We haven’t even touched on the fact that over here in the UK, with HBOS openly in merger talks, whatever shorts there were on Wednesday morning got badly burned without the need for FSA intervention. Lex has its own take on how the market regulates short selling by itself.
Bronte Capital spots another unintended consequence of banning short selling:
Last I looked when I was short a stock the broker borrowed the stock (yes, Virgina you do get a borrow) and sold it.

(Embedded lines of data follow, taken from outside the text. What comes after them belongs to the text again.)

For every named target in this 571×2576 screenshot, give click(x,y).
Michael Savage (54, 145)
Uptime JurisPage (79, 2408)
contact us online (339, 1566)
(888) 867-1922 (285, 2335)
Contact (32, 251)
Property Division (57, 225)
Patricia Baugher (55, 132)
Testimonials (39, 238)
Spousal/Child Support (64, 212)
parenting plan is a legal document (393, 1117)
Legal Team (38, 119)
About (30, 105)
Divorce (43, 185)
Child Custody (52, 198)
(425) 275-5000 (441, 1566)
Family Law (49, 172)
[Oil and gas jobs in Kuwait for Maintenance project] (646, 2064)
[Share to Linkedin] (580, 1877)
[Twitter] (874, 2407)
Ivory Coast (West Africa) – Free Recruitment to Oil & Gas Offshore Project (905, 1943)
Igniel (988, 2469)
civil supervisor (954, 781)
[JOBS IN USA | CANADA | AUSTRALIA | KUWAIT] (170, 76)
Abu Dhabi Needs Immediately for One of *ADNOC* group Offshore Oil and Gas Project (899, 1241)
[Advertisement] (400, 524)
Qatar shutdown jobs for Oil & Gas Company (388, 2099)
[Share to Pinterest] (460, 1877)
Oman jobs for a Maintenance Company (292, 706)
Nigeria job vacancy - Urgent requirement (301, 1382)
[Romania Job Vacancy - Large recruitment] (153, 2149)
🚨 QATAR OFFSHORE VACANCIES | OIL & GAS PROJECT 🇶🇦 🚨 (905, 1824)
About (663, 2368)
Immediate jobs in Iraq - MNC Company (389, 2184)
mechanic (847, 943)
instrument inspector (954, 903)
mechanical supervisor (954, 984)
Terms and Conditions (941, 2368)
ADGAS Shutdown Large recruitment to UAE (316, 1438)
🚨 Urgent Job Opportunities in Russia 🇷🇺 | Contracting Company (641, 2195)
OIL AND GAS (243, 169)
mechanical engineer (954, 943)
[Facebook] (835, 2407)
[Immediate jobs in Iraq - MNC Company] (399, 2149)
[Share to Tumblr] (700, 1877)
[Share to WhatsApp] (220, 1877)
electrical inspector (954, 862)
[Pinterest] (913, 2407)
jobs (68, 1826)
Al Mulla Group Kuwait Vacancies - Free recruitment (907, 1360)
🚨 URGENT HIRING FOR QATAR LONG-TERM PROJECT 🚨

They then had cash.
That cash was not available to me – it was pledged to whoever provided the stock to remove or reduce the risk that the stock won’t be returned.
That means it is generally available to the broker (who will generally lend me the stock from their inventory or margin or prime broker clients).
Now there are a few hundred billion of short-sales out there. Probably more than normal – but a lot in almost all markets.
And those short sales produce cash balances of a few hundred billion, most of which are available to Wall Street brokers.
This is all back of the envelope, but we’re clearly talking very large numbers.
A final datapoint, this one from Yves Smith. A ban on financial shorting is not merely a ban on shorting a small section of the market in the US. It’s a ban on a stock universe covering 40 per cent of earnings on the S&P 500.
A quick look at the FTSE in its final hour. It’s up 9.6 per cent. The biggest daily rise in its entire history. On what news?
Are banks safer? Have money markets come unstuck? Are mortgage assets recovering? No, No, No.
Unless the US Treasury really does announce a plan to put taxpayers on the hook to billions of dollars of risky mortgage assets this weekend, this rally will have been utterly unfounded.